In 1991, a simple farmer stumbled across a previously unexplored cave in Phon Nha-Ke Bang national park, Vietnam. A terrible roar of water emanated from the entrance, frightening him, and he decided not to go inside. The local inhabitants named the cave Son Doong, but none of them dared to explore it.
It was only in 2009 that a group of British scientists led by Howard Limbert, having once again located the cave, decided to go inside. What they found was an entirely self-contained world, five kilometres long and 150 metres wide. Having explored it, they were able to confirm that Son Doong is in fact the largest cave on the planet.

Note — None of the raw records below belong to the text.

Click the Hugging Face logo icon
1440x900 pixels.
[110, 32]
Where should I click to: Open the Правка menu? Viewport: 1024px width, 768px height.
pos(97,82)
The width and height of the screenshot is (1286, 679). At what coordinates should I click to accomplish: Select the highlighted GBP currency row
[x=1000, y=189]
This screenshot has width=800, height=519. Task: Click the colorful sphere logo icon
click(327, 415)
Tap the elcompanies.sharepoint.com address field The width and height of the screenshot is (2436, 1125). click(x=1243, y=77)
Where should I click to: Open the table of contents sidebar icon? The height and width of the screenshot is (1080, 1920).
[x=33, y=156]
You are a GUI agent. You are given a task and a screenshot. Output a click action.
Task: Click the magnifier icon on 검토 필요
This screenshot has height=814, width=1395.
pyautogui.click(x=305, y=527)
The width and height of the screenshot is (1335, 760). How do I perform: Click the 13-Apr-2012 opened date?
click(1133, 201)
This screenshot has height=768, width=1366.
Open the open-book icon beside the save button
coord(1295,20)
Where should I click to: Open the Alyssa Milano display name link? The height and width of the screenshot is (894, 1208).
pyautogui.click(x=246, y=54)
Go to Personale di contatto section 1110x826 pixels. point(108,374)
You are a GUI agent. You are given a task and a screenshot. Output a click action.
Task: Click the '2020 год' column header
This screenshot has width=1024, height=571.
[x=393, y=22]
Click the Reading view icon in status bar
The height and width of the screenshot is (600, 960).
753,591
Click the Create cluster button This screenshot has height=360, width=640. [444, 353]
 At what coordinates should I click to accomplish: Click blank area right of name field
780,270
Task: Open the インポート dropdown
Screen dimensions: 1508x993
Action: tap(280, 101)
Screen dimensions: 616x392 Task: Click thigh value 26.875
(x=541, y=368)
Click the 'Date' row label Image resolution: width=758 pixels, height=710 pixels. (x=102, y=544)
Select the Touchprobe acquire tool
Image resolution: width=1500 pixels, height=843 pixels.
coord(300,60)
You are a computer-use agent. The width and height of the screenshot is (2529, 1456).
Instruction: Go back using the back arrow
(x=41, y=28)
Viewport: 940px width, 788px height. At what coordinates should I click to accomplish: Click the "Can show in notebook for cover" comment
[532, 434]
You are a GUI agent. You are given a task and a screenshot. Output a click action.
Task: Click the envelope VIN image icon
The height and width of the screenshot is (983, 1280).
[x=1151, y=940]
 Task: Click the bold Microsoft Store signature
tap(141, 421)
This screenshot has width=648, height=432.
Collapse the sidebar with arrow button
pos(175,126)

This unique place has its own flora, fauna, lakes and even clouds. Bright Side decided to share some photos and impressions of this incredible new world that’s been discovered.
In order to get into the cave, you have to descend 80 metres under the ground using a rope.
There’s a river in the cave, with a relatively fast current.
There are small, emerald-coloured lakes, and even beaches.
The cave contains a wealth of ancient fossils and stalactites.
Stalagmites of record size — up to 70 metres tall — also ’grow’ there.
A thick jungle of three-metre-thick trees has grown up. Various different kinds of animals inhabit the cave, including monkeys, hornbill birds, and bats.
The cave even has its own unique climatic conditions; clouds form there due to a sharp difference in temperature with the outside world.